Caccia a Graziano Mesina in Sardegna e in Corsica

Graziano Mesina (foto Massimo Locci)

Gli inquirenti non escludono una fuga dell'orgolese nella vicina isola francese

NUORO. Da 48 ore è il latitante più ricercato non solo in Sardegna, non si esclude infatti una sua fuga in Corsica. Graziano Mesina è sparito nel nulla da giovedì sera, quando la Cassazione, rigettando il ricorso delle sue avvocate, Maria Luisa Vernier e Beatrice Goddi, ha reso definitiva la condanna a 30 anni per associazione a delinquere finalizzata al traffico internazionale di droga. Da allora è in fuga.

«La condanna per me vale come una pena di morte», questo suo commento emblematico alla fine del primo processo dice tutto sull'ex primula rossa del Supramonte, campione di evasioni spettacolari: lui dietro le sbarre non ci può stare. Sono in molti a credere che Mesina non sia scappato oltre i confini della 'sua' Orgosolo, ma le ricerche hanno imboccato anche la strada di una possibile fuga all'estero, magari nella vicina Corsica. Certo, Grazianeddu gode di una solida rete di protezione nel Supramonte e nel suo stesso paese natio. Per questo la caccia all'uomo continua a concentrarsi a Orgosolo.

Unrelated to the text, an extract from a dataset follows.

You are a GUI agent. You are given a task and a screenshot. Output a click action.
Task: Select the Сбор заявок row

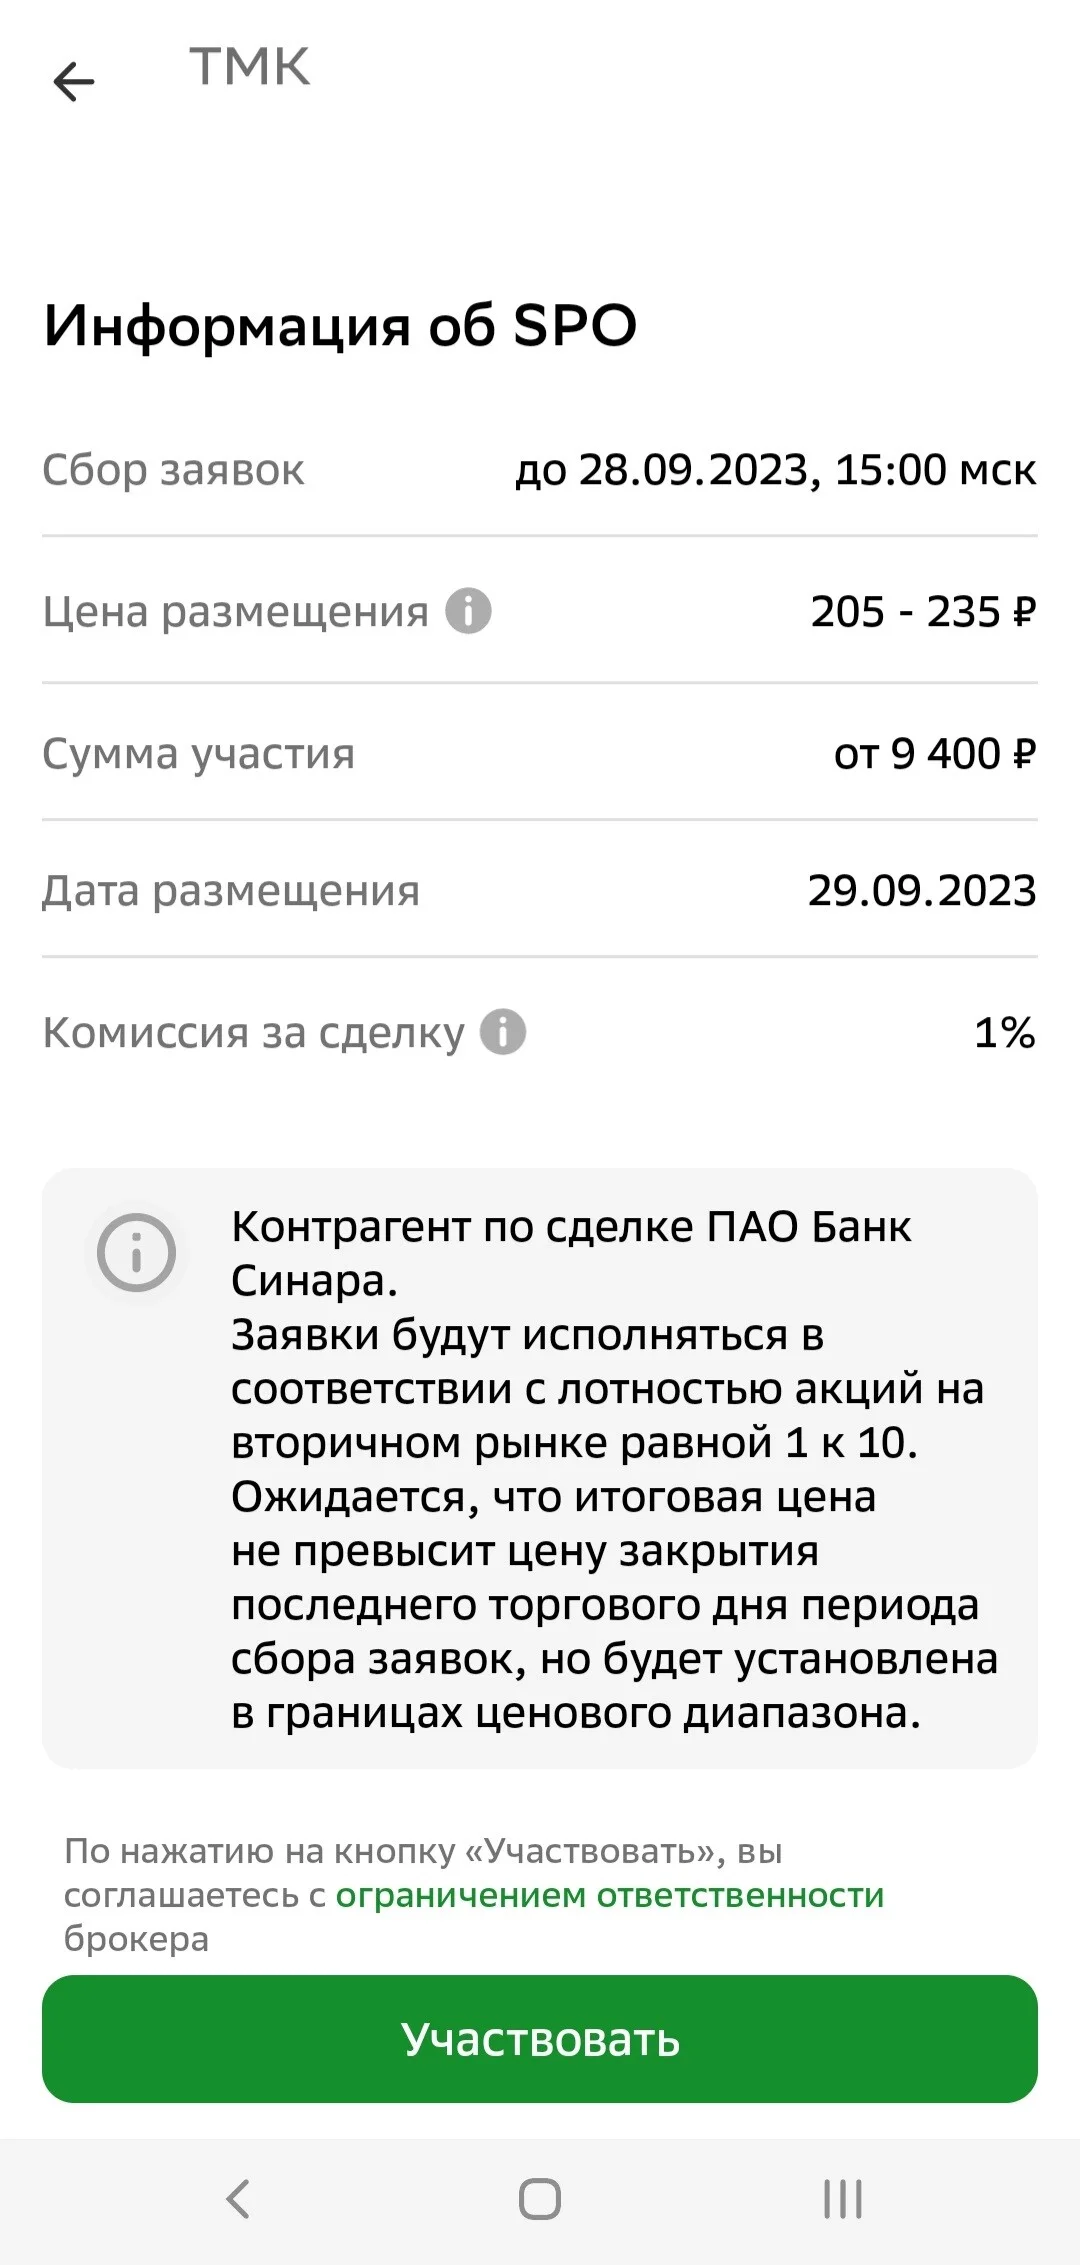coord(540,470)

Anche questa mattina 4 luglio i carabinieri hanno ripreso le battute in paese, rastrellamenti casa per casa e negli ovili dell'agro, da Pradu alla piana di Locoe. Ma di lui nessuna traccia. A 78 anni Mesina non può più affrontare le insidie di una latitanza come ai tempi della sua gioventù: le voci di una trattativa già in piedi per concordare la sua resa si rincorrono, ma le forze dell'ordine anche oggi non confermano. E le sue avvocate non rilasciano su questo alcun commento. Ma allora dove si nasconde? Chi lo protegge? Domande che avranno risposte solo quando Grazianeddu si costituirà o verrà catturato.